Reportage. Italians are staging anti-war protests nationwide, including outside of Brescia, the symbolic home of Italy’s part in global conflict.

In the town of Ghedi, residents coexist with nuclear warheads and a NATO base

On Saturday, Rome will host the national meeting of those who want to stop the war, while all across Italy people have been marching for days, in the big cities, in the smallest capitals, even in villages with a handful of people. This is the case with Ghedi, a town of 18,000 inhabitants 18 kilometers from Brescia, where on Sunday the anti-war protest will be held in front of the place in Italy that symbolizes war more than anything else: the NATO base that houses the 6th Stormo of the Italian Air Force.

But that’s not all it houses: there are also at least 20 nuclear warheads in its bunkers.

The real number is secret, because the weapons are kept strictly classified, and officially their presence is denied. The remaining warheads are located in Aviano, in Friuli, 250 kilometers further east. The Ghedi base has always been a symbol, not only for the obvious reasons but also because it’s a danger for those who live around it, since it is obviously a strategic target.

A reporter who reaches it by car will find the military airport going north from the city center. One can drive around its south-southeast side for almost 4 kilometers. The whole perimeter is ten kilometers in total. Cell phones have weak signal, and in some parts of the area they don’t work at all. Which doesn’t stop us from talking to Loris, one of the key figures of the local anti-war movement, which is not very large in Ghedi: “After all,” says Loris of the Insieme a Sinistra group, “many people work more or less directly for the base. The non-commissioned officers have their homes in the city, while the higher-ranking ones live on Lake Garda.”

Ghedi, a town run by the Lega, identifies itself with the military base: “The first thing the mayor did was to remove the flag of peace from the town hall, but we are going forward. And on Sunday we will be in front of the base, like dozens of other times.”

“Living here,” says Agnese, also from the group, “means living on a target path in case of a conflict. We are in danger, but we always have been.”

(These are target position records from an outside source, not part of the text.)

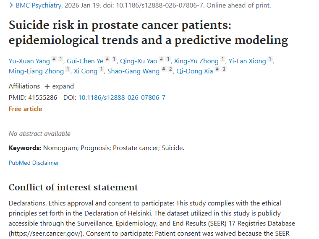This screenshot has width=319, height=239.
Task: Expand the Affiliations section
Action: pyautogui.click(x=59, y=86)
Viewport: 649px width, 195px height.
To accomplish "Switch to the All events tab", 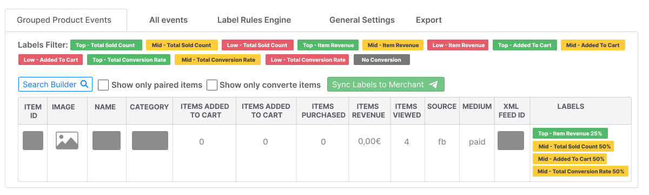I will 168,20.
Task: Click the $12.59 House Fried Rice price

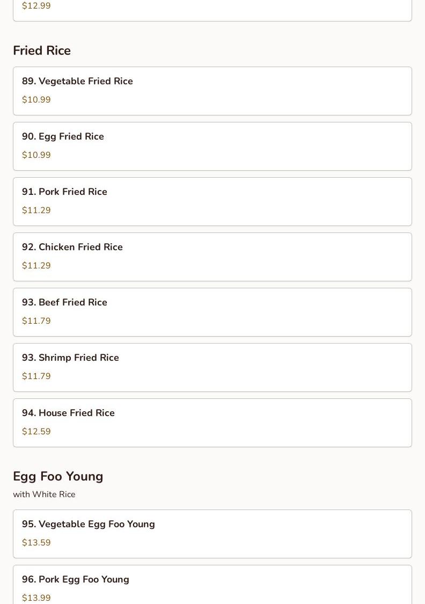Action: coord(36,432)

Aiming to calculate the potential damage of an attack against the atomic bunkers of our country, a study of the Ministry of Defense was published a few years ago, and later included in a 2021 dossier from Greenpeace. It said that, in the worst case scenario, the people affected by the radioactive mushroom cloud could be from 2 to 10 million, depending on the propagation of the wind and the intervention times. This scenario, Greenpeace said, was being kept strictly secret and shared only with top military and political brass and nuclear safety officials.

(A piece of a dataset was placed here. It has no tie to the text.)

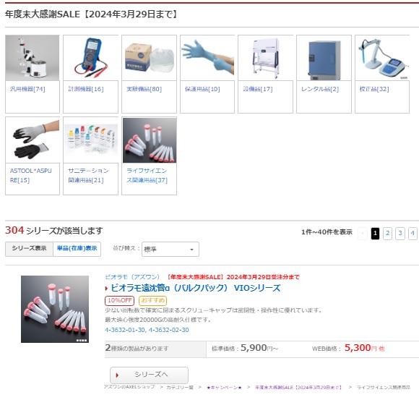The width and height of the screenshot is (419, 400).
Task: Click the ★キャンペーン★ breadcrumb link
Action: [224, 388]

“There’s no big difference now compared to other times,” says Loris, and Agnese also confirms: “We know that the base is on alert, and you feel this tension, you live it, even if, living in Ghedi, you get used to it. Strangely enough, in the last few days there have been fewer flights than usual. But I have seen planes that are not the usual Tornados. We also saw one of them landing. After all, it’s not a mystery that Ghedi is equipped for the F-35 and for the latest generation of bombs that are on the way.”

The Anti-war committee of Brescia, which organized Sunday’s demonstration, is an organization that brings together different strands: political, environmentalist, pacifist. Brescia, a handful of miles away, has always been the driving force behind the anti-war protest, and, of course, against the NATO base where dozens of nuclear warheads are warehoused.

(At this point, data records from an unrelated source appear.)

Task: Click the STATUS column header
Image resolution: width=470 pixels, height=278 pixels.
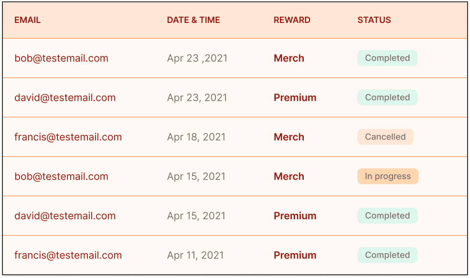Action: pos(374,20)
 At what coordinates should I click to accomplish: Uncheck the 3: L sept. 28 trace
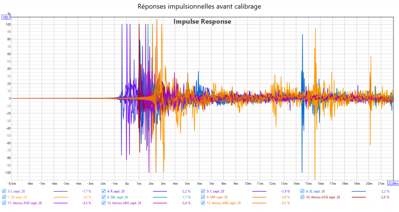click(x=4, y=191)
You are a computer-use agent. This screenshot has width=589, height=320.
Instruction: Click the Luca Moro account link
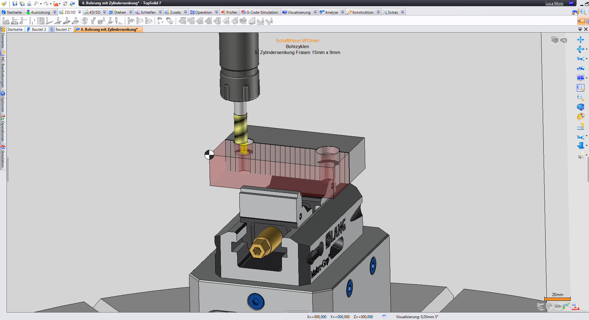click(554, 3)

“The new ones, the B61-12s, are on their way,” explains Beppe of Uomini e Donne Contro la Guerra (“Men and Women Against War”), a social center in Rovato, 40 kilometers from the base. “These are evolved bombs that are remote-controlled from the helmets of F-35 pilots.”

“They just had nuclear weapon exercises in November with Tornados and F-35s.” Also, the base has just set up new hangars for these aircraft. And it’s now complete with two runways, a command and simulator building and a technology hub. As for where the bombs are, there is a base within the base where entrance is forbidden. It’s an open secret that the warheads are there, and, to be sure, it’s enough to look at a picture posted on FB a few years ago and included in the Milex report: a hundred pilots and soldiers posing in front of a beautiful B61.

Giorgio Cremaschi, of the Brescia Committee, maintains that “we have little fear compared to what would be needed. We had more with Covid. The demonstration had been in the air for some time, but we accelerated after the ‘turning point’ of sending weapons to Ukraine. We need to stop the war, not to feed it. And the first point is a ceasefire that would stop raids and fighting.” Among others, the Catholics of Pax Christi will also be present, who have always been very active on the front of Ghedi and Aviano.